== ARTICOLO ==

Africa ed Europa si incontrano, danzando sulle tavole del palcoscenico del Franco Parenti.


Lo spettacolo firmato da Michela Lucenti e Leonardo Pischedda è un work in progress che mixa danza, recitazione, acrobazie, musiche e racconto per restituire la complessità della vita in un mondo dove gli individui sono sempre più connessi a livello tecnologico e sempre meno disposti a mettersi in discussione e a capirsi sul piano umano.

Per scenografia, la scelta cade su un semplice fondale bianco sul quale scorrono le traduzioni del testo recitato, dall’inglese all’italiano quando sono gli artisti kenioti a raccontare le loro piccole, mostruose storie di abusi quotidiani, subiti in patria o all’estero – da migranti “black”; dall’italiano all’inglese quando sono i danzatori italiani a scambiarsi battute feroci che denunciano una profonda difficoltà nei rapporti umani.

Le storie tratteggiate illuminano come flash il nostro sapere parziale sulla vita degli altri: più semplice e diretta la paura dei kenioti per la violenza della polizia, della folla, di un uomo nei confronti di una donna; più sottile e devastante quella degli italiani, rinchiusi in un egoismo ammantato di consigli freudiani.

A tratti, poi, dialoghi e monologhi si spezzano e racconti che hanno il respiro della favola sono proiettati sul fondale o recitati da una voce off, mentre acrobati e danzatori eseguono i passi a due, che sono certamente le coreografie migliori dello spettacolo in un’atmosfera di rarefatta poesia.

===

= CONSEGNA 1 =
Indica se ciascuna affermazione concorda con l'articolo sullo spettacolo al Franco Parenti, rispondendo sì o no e citando tra virgolette le parole decisive: (a) lo spettacolo è firmato da Michela Lucenti e Leonardo Pischedda; (b) la scenografia consiste in un fondale nero; (c) i passi a due sono le coreografie migliori dello spettacolo.
= CONSEGNA 2 =
Riproduci senza modifiche la parte dell'articolo che inizia con le parole contenenti "Le storie tratteggiate" e termina con "di rarefatta poesia.".
Le righe riportate più avanti non hanno alcun ruolo in questo lavoro.

== RIGHE ESTRATTE ==

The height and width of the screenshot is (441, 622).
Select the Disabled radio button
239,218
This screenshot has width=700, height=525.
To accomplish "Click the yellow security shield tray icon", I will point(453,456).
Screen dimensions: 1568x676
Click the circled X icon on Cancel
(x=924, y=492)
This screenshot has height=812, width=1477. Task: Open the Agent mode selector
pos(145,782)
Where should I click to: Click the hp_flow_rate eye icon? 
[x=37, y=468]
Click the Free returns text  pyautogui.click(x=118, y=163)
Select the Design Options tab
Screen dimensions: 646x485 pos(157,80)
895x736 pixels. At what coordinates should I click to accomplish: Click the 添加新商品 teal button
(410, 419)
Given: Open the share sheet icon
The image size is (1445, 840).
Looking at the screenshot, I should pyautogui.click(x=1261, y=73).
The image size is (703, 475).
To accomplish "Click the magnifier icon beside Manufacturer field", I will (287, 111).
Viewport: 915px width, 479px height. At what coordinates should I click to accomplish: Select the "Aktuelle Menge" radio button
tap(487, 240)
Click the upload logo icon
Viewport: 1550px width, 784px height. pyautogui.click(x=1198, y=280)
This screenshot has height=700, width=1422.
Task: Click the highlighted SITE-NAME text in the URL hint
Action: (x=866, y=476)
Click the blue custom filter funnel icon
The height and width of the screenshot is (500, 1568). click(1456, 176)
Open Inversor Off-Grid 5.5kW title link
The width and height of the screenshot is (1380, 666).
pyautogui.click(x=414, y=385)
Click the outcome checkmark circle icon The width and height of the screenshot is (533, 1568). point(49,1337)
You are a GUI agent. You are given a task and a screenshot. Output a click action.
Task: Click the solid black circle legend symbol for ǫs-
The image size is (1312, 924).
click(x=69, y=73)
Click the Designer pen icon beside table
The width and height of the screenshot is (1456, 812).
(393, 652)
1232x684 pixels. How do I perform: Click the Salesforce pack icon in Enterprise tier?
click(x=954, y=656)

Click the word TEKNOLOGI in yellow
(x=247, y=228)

===

= SOLUZIONE 1 =
(a) Sì: «Lo spettacolo firmato da Michela Lucenti e Leonardo Pischedda».
(b) No: «la scelta cade su un semplice fondale bianco».
(c) Sì: «i passi a due, che sono certamente le coreografie migliori dello spettacolo».

= SOLUZIONE 2 =
Le storie tratteggiate illuminano come flash il nostro sapere parziale sulla vita degli altri: più semplice e diretta la paura dei kenioti per la violenza della polizia, della folla, di un uomo nei confronti di una donna; più sottile e devastante quella degli italiani, rinchiusi in un egoismo ammantato di consigli freudiani.

A tratti, poi, dialoghi e monologhi si spezzano e racconti che hanno il respiro della favola sono proiettati sul fondale o recitati da una voce off, mentre acrobati e danzatori eseguono i passi a due, che sono certamente le coreografie migliori dello spettacolo in un’atmosfera di rarefatta poesia.